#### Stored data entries
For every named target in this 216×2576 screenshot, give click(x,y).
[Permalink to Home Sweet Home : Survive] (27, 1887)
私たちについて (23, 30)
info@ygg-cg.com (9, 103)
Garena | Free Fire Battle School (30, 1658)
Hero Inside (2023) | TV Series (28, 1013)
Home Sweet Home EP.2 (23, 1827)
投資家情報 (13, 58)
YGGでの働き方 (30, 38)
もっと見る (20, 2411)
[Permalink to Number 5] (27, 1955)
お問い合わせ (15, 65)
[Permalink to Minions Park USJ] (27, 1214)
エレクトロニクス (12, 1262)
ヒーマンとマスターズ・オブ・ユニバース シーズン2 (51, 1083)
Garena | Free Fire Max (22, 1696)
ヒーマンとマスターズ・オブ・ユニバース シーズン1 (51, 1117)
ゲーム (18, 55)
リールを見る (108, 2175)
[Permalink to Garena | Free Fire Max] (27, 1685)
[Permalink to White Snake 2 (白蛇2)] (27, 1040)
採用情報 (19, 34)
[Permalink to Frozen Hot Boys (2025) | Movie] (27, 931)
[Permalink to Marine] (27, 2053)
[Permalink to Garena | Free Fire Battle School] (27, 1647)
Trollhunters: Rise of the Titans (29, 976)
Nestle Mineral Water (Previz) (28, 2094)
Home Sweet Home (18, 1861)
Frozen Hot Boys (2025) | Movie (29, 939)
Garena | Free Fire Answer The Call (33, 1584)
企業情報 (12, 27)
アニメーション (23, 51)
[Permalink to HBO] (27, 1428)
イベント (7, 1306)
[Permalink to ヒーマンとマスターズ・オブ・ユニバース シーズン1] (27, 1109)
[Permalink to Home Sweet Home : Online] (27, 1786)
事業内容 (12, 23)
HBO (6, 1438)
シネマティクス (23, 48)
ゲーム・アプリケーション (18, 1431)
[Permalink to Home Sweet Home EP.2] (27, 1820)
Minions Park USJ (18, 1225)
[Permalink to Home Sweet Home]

#### TASK DETAILS
Would you give the entries back word for word?

#### SOLVED EXERCISE
For every named target in this 216×2576 screenshot, give click(x,y).
[Permalink to Home Sweet Home : Survive] (27, 1887)
私たちについて (23, 30)
info@ygg-cg.com (9, 103)
Garena | Free Fire Battle School (30, 1658)
Hero Inside (2023) | TV Series (28, 1013)
Home Sweet Home EP.2 (23, 1827)
投資家情報 (13, 58)
YGGでの働き方 (30, 38)
もっと見る (20, 2411)
[Permalink to Number 5] (27, 1955)
お問い合わせ (15, 65)
[Permalink to Minions Park USJ] (27, 1214)
エレクトロニクス (12, 1262)
ヒーマンとマスターズ・オブ・ユニバース シーズン2 (51, 1083)
Garena | Free Fire Max (22, 1696)
ヒーマンとマスターズ・オブ・ユニバース シーズン1 (51, 1117)
ゲーム (18, 55)
リールを見る (108, 2175)
[Permalink to Garena | Free Fire Max] (27, 1685)
[Permalink to White Snake 2 (白蛇2)] (27, 1040)
採用情報 (19, 34)
[Permalink to Frozen Hot Boys (2025) | Movie] (27, 931)
[Permalink to Marine] (27, 2053)
[Permalink to Garena | Free Fire Battle School] (27, 1647)
Trollhunters: Rise of the Titans (29, 976)
Nestle Mineral Water (Previz) (28, 2094)
Home Sweet Home (18, 1861)
Frozen Hot Boys (2025) | Movie (29, 939)
Garena | Free Fire Answer The Call (33, 1584)
企業情報 (12, 27)
アニメーション (23, 51)
[Permalink to HBO] (27, 1428)
イベント (7, 1306)
[Permalink to ヒーマンとマスターズ・オブ・ユニバース シーズン1] (27, 1109)
[Permalink to Home Sweet Home : Online] (27, 1786)
事業内容 (12, 23)
HBO (6, 1438)
シネマティクス (23, 48)
ゲーム・アプリケーション (18, 1431)
[Permalink to Home Sweet Home EP.2] (27, 1820)
Minions Park USJ (18, 1225)
[Permalink to Home Sweet Home]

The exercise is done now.